Exercise requirements: Every line containing "agent" should be identified and copied from the data below.

━━━━━ Data shown ━━━━━

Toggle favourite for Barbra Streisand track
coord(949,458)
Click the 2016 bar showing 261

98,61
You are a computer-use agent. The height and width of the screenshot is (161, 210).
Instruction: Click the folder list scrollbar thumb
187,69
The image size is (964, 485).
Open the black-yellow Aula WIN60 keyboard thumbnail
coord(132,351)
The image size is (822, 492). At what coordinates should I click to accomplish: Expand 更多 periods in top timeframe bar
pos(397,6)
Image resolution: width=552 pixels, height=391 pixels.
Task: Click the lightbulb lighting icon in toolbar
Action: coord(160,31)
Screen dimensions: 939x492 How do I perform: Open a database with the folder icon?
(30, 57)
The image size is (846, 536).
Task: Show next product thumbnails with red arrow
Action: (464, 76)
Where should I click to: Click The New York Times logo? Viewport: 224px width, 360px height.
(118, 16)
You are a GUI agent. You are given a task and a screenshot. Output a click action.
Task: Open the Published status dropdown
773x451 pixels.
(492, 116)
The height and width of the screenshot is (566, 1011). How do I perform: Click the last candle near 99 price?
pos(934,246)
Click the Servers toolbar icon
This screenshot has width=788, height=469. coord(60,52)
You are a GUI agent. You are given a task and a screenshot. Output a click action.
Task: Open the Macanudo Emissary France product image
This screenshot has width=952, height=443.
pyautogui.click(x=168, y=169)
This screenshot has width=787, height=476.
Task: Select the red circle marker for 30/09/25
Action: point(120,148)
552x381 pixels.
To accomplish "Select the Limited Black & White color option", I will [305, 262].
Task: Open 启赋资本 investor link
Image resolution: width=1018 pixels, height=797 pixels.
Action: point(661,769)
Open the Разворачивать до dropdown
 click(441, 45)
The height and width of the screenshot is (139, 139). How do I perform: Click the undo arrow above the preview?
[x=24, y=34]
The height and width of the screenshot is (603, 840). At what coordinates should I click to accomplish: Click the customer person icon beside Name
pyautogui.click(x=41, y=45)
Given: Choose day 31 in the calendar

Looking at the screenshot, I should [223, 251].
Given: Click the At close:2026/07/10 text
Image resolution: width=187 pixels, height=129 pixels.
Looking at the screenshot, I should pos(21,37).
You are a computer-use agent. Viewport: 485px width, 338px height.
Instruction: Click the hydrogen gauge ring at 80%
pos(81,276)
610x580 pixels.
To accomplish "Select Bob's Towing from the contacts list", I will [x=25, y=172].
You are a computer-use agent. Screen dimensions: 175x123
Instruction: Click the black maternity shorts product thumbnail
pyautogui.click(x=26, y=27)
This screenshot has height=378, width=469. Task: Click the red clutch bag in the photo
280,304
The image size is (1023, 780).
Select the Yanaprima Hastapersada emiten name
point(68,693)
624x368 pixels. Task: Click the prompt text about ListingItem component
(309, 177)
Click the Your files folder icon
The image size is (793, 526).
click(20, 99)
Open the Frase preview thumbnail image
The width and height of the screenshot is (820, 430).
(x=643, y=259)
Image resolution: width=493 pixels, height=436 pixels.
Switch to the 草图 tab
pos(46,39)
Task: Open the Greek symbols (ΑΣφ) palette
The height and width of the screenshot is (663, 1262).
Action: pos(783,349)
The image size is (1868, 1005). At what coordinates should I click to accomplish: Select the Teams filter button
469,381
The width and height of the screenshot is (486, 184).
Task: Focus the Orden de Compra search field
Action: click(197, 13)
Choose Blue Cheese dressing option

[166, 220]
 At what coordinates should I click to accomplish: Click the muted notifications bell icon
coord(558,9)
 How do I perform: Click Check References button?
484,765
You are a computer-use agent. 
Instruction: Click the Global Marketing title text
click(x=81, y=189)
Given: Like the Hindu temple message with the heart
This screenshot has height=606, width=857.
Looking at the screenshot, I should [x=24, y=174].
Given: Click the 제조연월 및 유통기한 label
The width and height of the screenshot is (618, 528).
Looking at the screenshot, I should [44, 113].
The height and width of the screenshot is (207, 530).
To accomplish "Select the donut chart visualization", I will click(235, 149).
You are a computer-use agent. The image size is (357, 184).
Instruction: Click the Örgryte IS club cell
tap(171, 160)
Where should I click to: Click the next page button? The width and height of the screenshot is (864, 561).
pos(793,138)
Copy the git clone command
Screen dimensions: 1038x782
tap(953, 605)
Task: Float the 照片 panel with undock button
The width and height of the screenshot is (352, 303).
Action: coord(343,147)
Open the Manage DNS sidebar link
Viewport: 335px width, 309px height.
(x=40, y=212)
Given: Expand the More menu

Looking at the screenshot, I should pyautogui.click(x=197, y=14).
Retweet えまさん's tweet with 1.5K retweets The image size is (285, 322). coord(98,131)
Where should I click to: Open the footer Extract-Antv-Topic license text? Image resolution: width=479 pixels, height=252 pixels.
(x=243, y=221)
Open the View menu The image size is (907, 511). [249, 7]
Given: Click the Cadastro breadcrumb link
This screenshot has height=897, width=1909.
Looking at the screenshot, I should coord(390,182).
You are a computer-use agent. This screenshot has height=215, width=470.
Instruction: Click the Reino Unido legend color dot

━━━━━

Written reply:
You are a computer-use agent. The height and width of the screenshot is (161, 210).
You are a GUI agent. You are given a task and a screenshot. Output a click action.
You are a GUI agent. You are given a task and a screenshot. Output a click action.
You are a computer-use agent. Viewport: 485px width, 338px height.
You are a computer-use agent. Screen dimensions: 175x123
You are a computer-use agent. 
You are a computer-use agent. The image size is (357, 184).
You are a computer-use agent. This screenshot has height=215, width=470.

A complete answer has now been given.